Saved entries
.....
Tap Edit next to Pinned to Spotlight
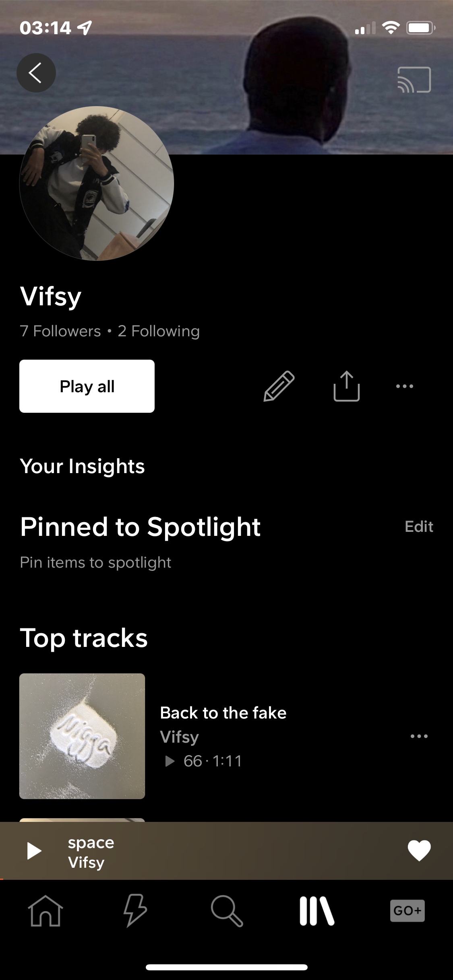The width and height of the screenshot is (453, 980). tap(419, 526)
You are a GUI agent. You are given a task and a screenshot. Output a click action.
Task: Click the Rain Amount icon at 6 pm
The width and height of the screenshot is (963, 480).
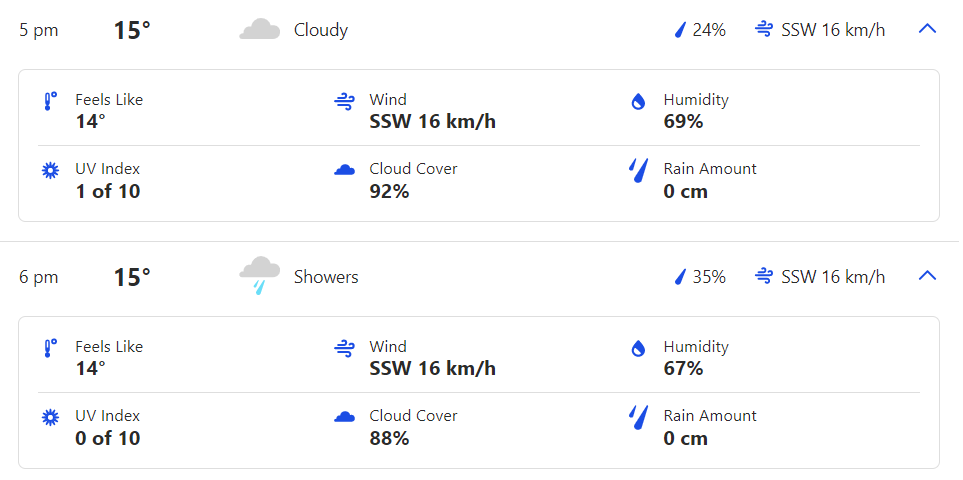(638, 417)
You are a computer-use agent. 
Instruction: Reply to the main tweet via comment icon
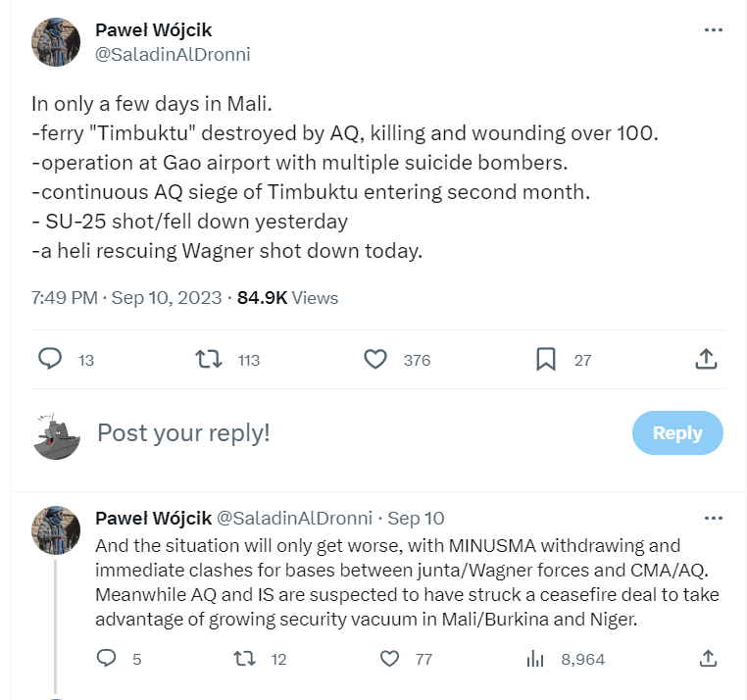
.....
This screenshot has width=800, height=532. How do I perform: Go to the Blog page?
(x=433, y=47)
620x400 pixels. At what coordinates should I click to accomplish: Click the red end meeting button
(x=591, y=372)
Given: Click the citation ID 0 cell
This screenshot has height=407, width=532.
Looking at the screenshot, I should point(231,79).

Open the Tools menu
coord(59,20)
.....
**Task brief**:
Take only the lines above from the one that has "Tap Edit next to Pinned to Spotlight" through the one that has "Instruction: Reply to" and reproduce them exactly, omitting any pictures.

**Task response**:
Tap Edit next to Pinned to Spotlight
The width and height of the screenshot is (453, 980). tap(419, 526)
You are a GUI agent. You are given a task and a screenshot. Output a click action.
Task: Click the Rain Amount icon at 6 pm
The width and height of the screenshot is (963, 480).
(638, 417)
You are a computer-use agent. 
Instruction: Reply to the main tweet via comment icon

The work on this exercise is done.